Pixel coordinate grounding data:
+ + +

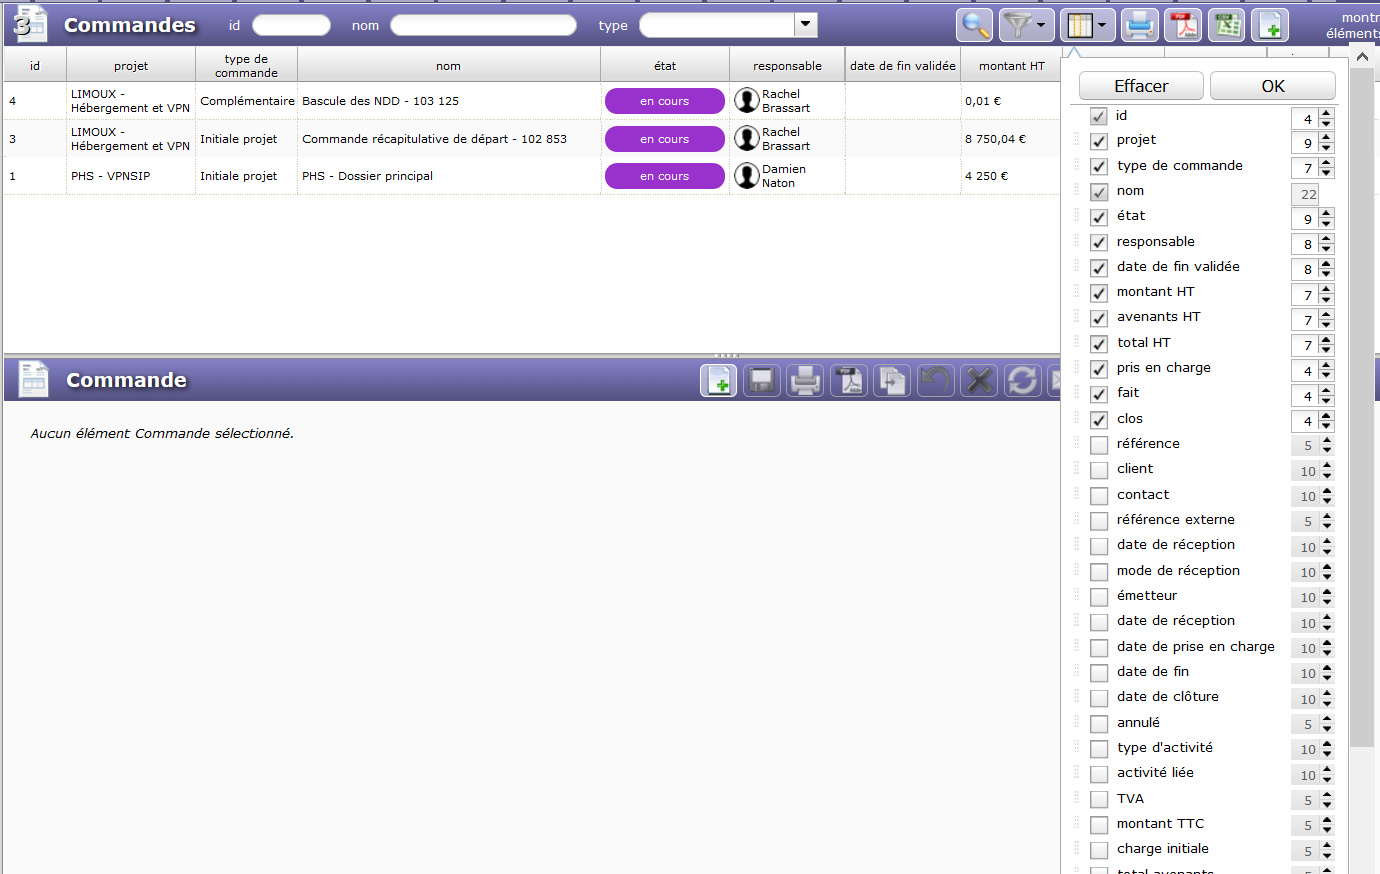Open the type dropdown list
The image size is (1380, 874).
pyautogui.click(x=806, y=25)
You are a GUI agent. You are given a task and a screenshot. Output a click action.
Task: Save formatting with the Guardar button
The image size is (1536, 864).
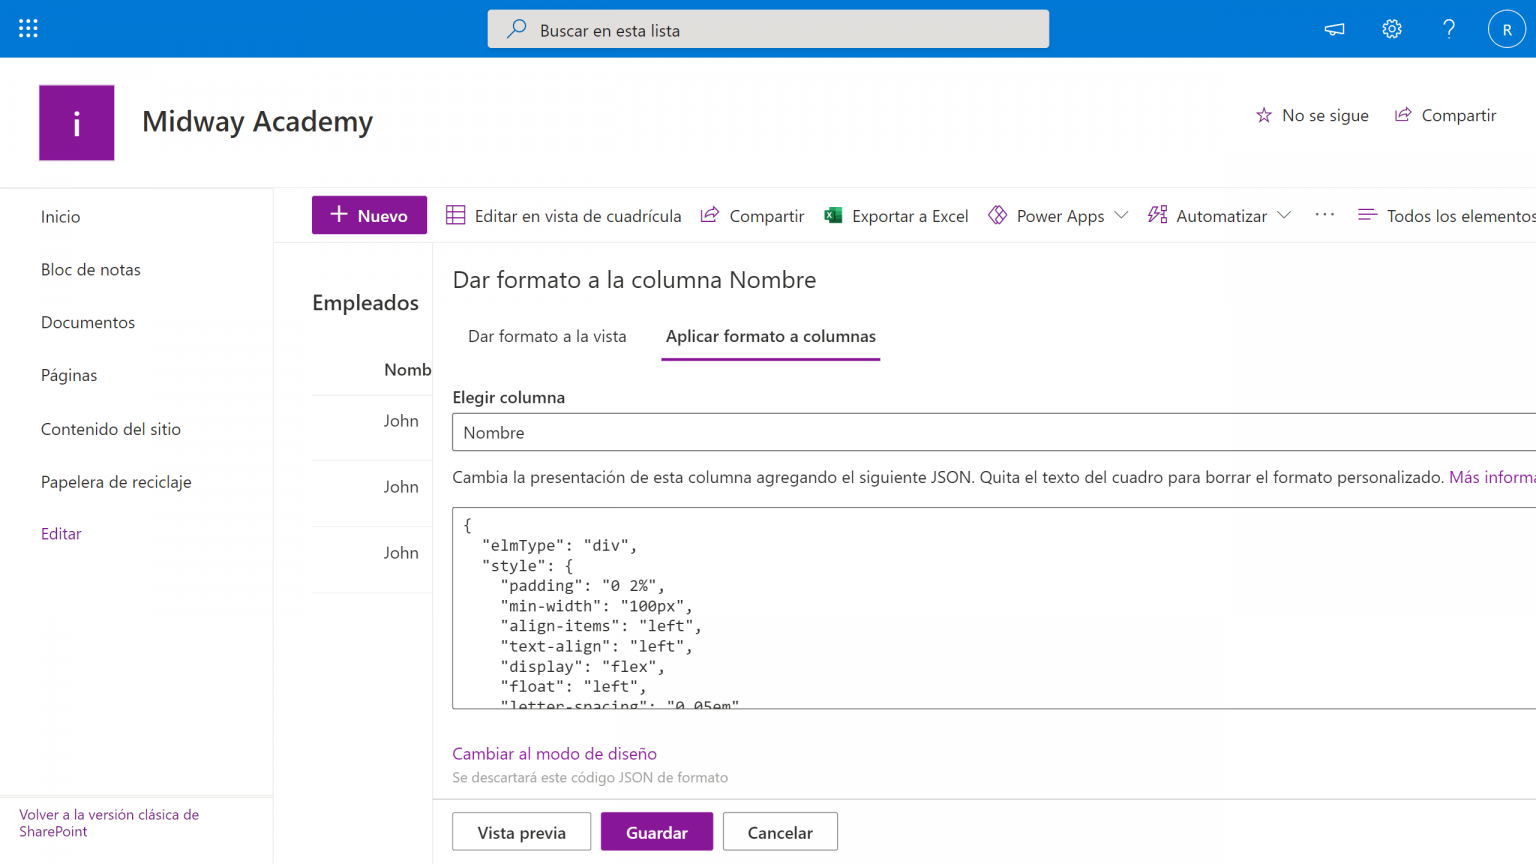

+ + +

● **WHAT THE EXERCISE ASKS**
In the copy, include exactly the lines from the one with "You are a GUI" through the final line of the entries above, both ends counted, and no pictures.

● **EXPECTED ANSWER**
You are a GUI agent. You are given a task and a screenshot. Output a click action.
Task: Save formatting with the Guardar button
The image size is (1536, 864).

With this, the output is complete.